Tiago Esgaio

Personal information
- Full name: Tiago Alexandre Sousa Esgaio
- Date of birth: 1 August 1995 (age 31)
- Place of birth: Nazaré, Portugal
- Height: 1.75 m (5 ft 9 in)
- Positions: Right-back; midfielder;

Team information
- Current team: Arouca
- Number: 28

Youth career
- 2003–2009: Nazarenos
- 2009–2013: União Leiria
- 2013–2014: Rio Ave

Senior career*
- Years: Team / Apps / (Gls)
- 2014–2016: Caldas / 61 / (7)
- 2016–2018: Torreense / 62 / (10)
- 2018–2021: B-SAD / 60 / (3)
- 2018–2019: → Torreense (loan) / 23 / (3)
- 2021–2024: Braga / 1 / (0)
- 2021–2024: → Arouca (loan) / 73 / (2)
- 2024–: Arouca / 57 / (5)

= Tiago Esgaio =

Portuguese footballer

Tiago Alexandre Sousa Esgaio (born 1 August 1995) is a Portuguese professional footballer who plays for Primeira Liga club Arouca mainly as a right-back.

==Club career==
===B-SAD===
Born in Nazaré, Leiria District, played youth football for three clubs. He made his senior debut in the third division, spending one season apiece with Caldas S.C. and S.C.U. Torreense.

On 4 April 2018, Esgaio moved straight to the Primeira Liga after signing a three-year contract with B-SAD to be made effective on 1 July. He was then loaned to Torreense for the upcoming third-tier campaign.
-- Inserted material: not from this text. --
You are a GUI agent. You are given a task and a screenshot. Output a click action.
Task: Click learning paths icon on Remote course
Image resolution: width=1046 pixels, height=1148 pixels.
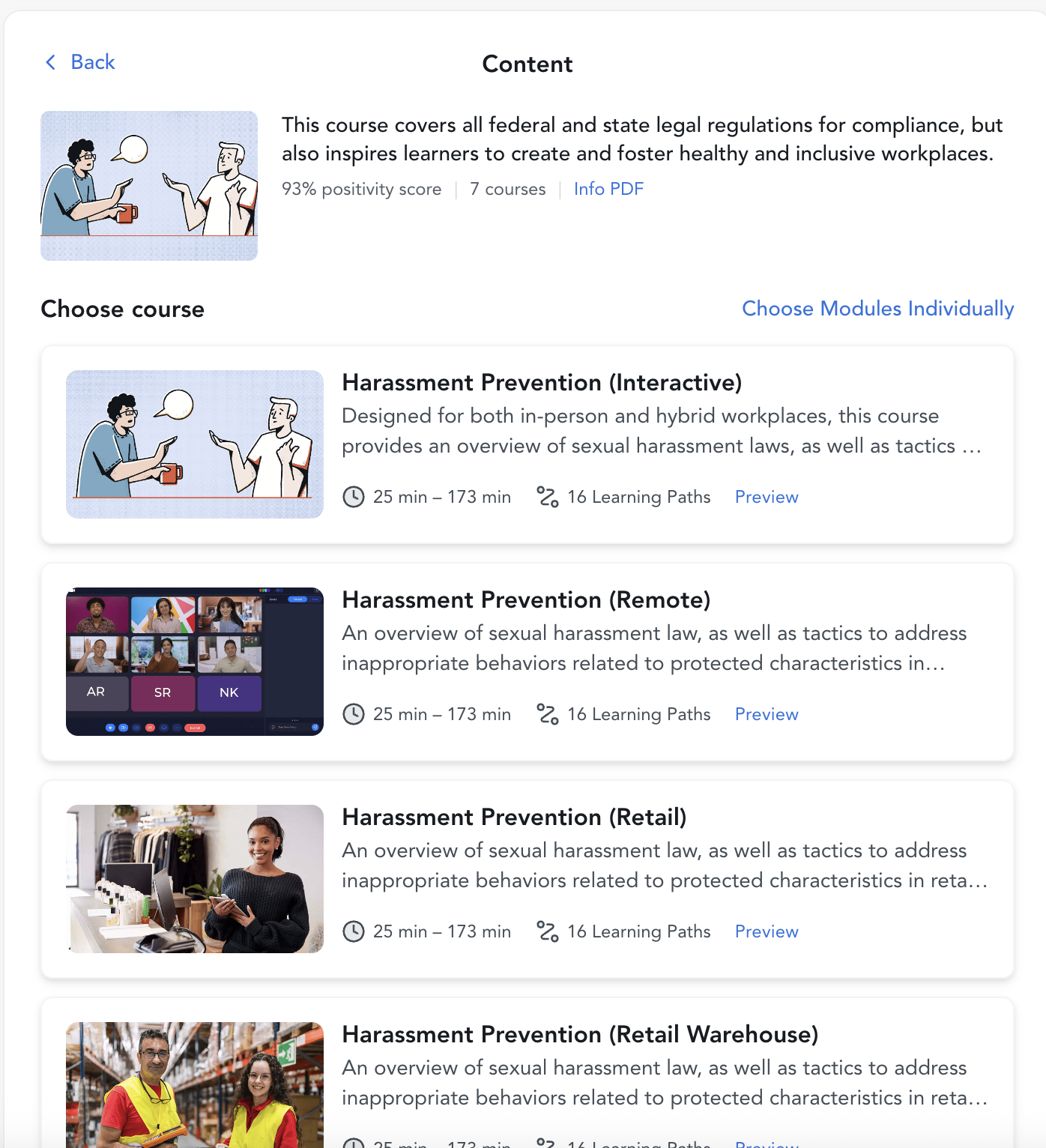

Back at Belenenses, Esgaio played his first match in the Portuguese top flight on 15 September 2019, coming on as a late substitute in a 3–1 away win against C.S. Marítimo. He scored his first goal in the competition two weeks later, but in a 3–1 loss at F.C. Famalicão.

===Braga and Arouca===
On 23 June 2021, Esgaio joined S.C. Braga on a four-year deal. Two months later, he was loaned to F.C. Arouca also of the top tier for the season; the move was extended for 2022–23. He scored his first goal for the latter club on 22 December 2022, equalising an eventual 2–1 away victory over Moreirense F.C. in the quarter-finals of the Taça da Liga.

In June 2023, Esgaio was loaned to Arouca for another year. In summer 2024, he was released by Braga and signed a permanent three-year contract for a €200,000 fee.

==Personal life==
Esgaio's older brother, Ricardo, is also a footballer and a right-back.